NVlabs / AL-MDN

Official pytorch implementation of Active Learning for deep object detection via probabilistic modeling (ICCV 2021)
https://openaccess.thecvf.com/content/ICCV2021/html/Choi_Active_Learning_for_Deep_Object_Detection_via_Probabilistic_Modeling_ICCV_2021_paper.html
Other
167 stars 23 forks source link

How can I apply this algorithm for detector with focal loss #1

Closed lichengwei-code closed 3 years ago

lichengwei-code commented 3 years ago

Hi, I am very interested in your work. So I wanna apply this algorithm for my work. As a commonly used loss function focal loss, the output of clssification is different from the cross entropy loss. The classification output layer num is equal to the class num, not class num add 1, So I wanna know how to change the loss function in this paper for applying focal loss output. Thanks a lot.
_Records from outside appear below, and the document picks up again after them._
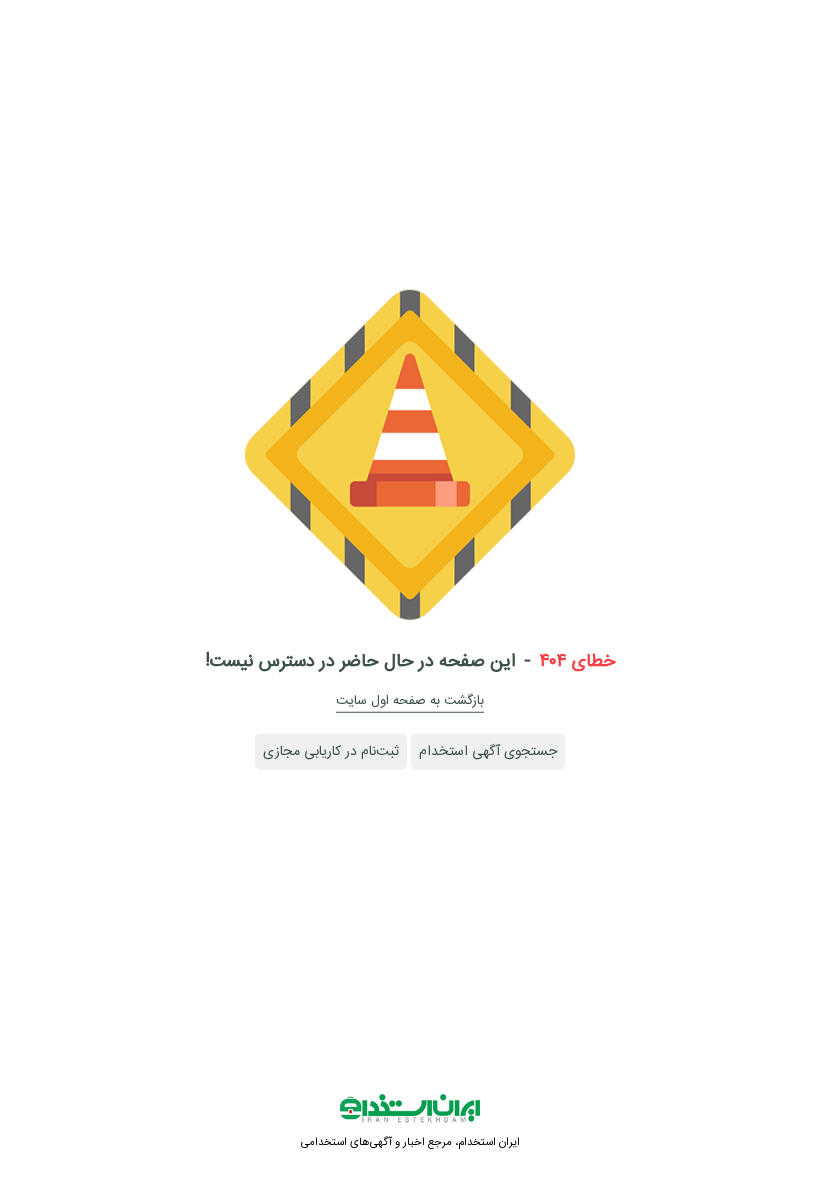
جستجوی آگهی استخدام (488, 752)
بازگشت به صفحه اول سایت (410, 701)
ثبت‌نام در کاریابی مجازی (331, 752)
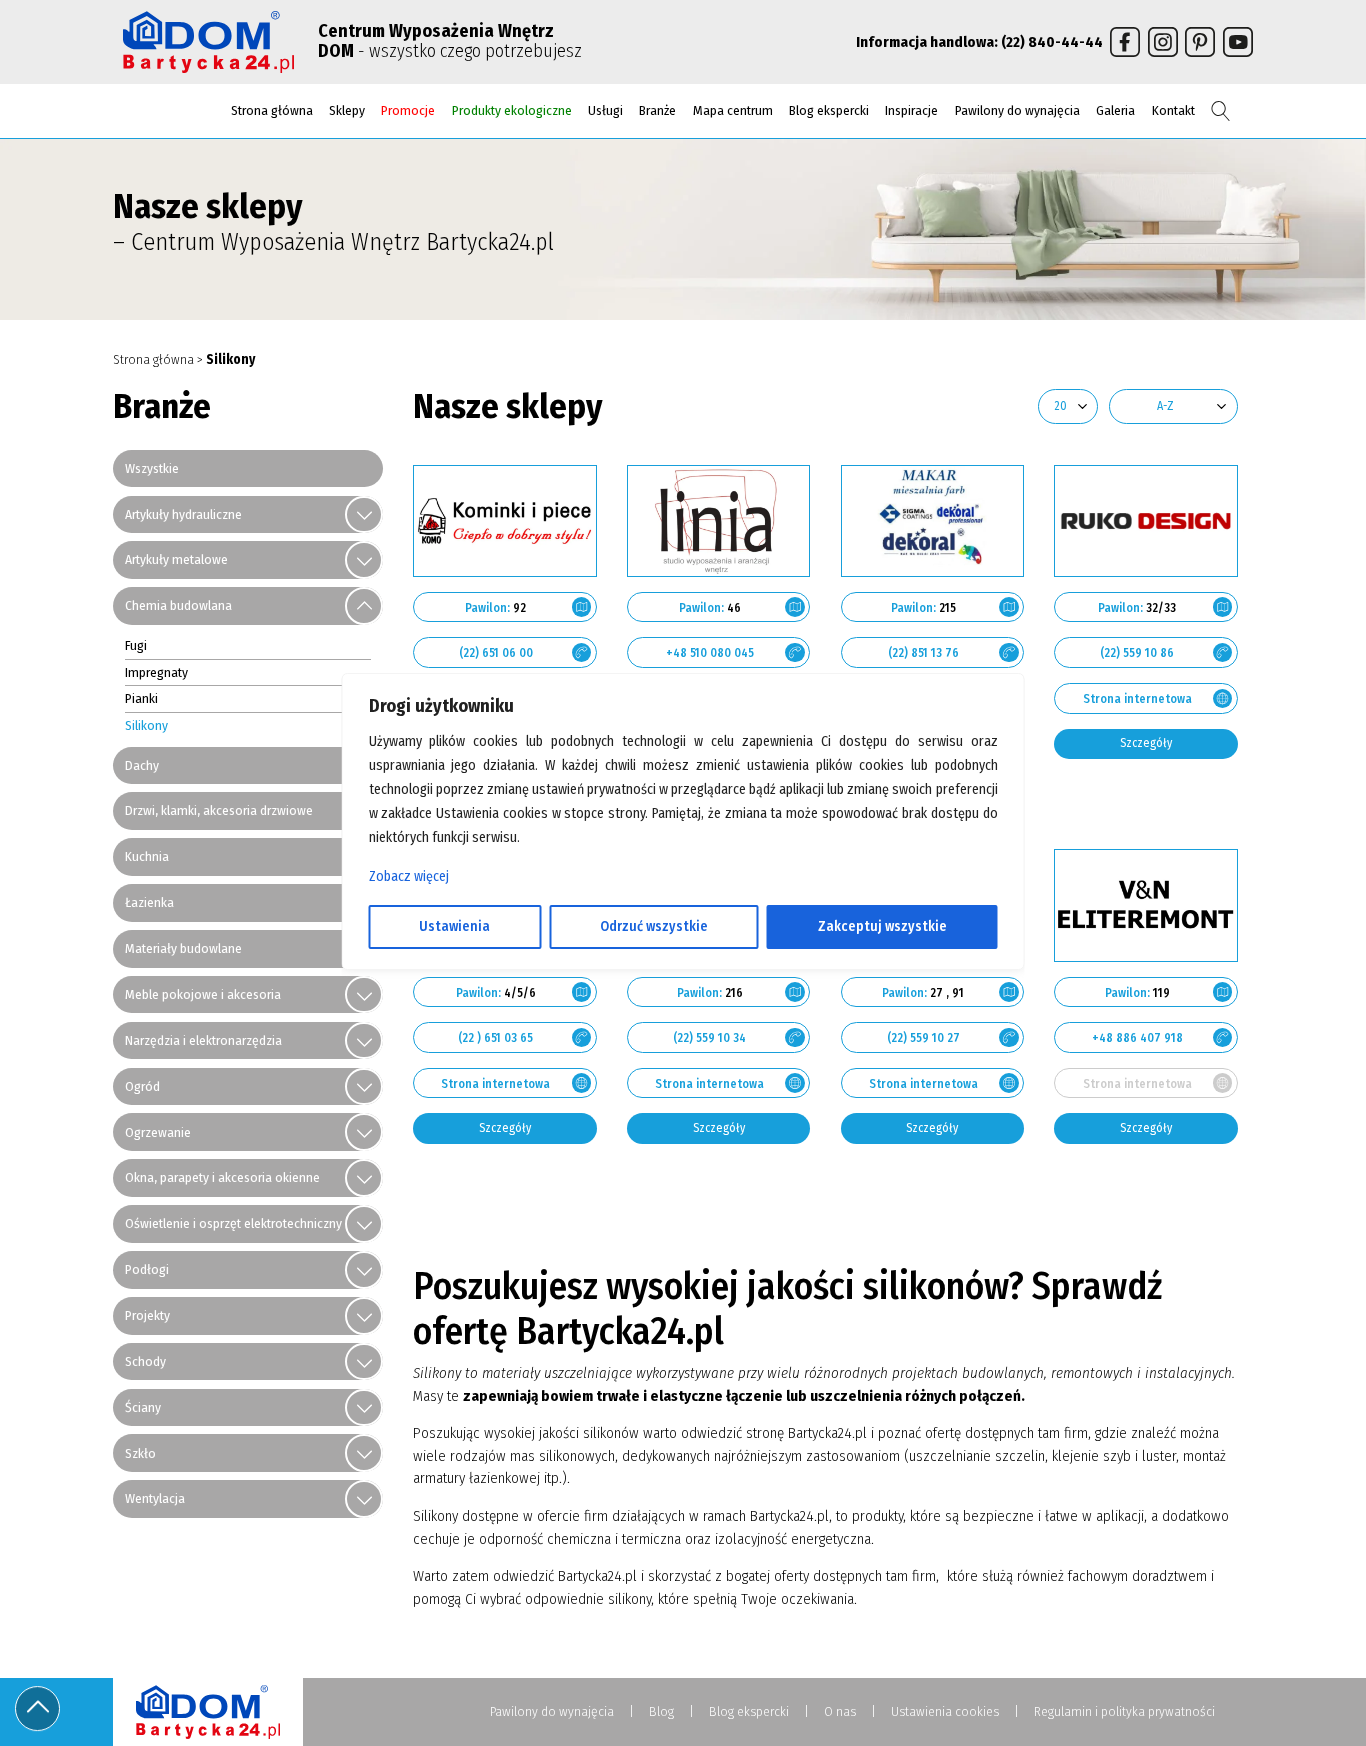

jwchoi384 commented 3 years ago

Hello, I have known that focal loss in their paper (https://arxiv.org/pdf/1708.02002.pdf) is based on a cross-entropy loss with a modulating factor. I think you need to add a modulating factor that takes into account Gaussian mixing parameters to our proposed loss function.

Shanyaodedanshen commented 3 years ago

Hello, I have known that focal loss in their paper (https://arxiv.org/pdf/1708.02002.pdf) is based on a cross-entropy loss with a modulating factor. I think you need to add a modulating factor that takes into account Gaussian mixing parameters to our proposed loss function.

"add a modulating factor that takes into account Gaussian mixing parameters to our proposed loss function." Yes, I agree with it. It is also recommended that the project "pod-compare", "probdet" in github.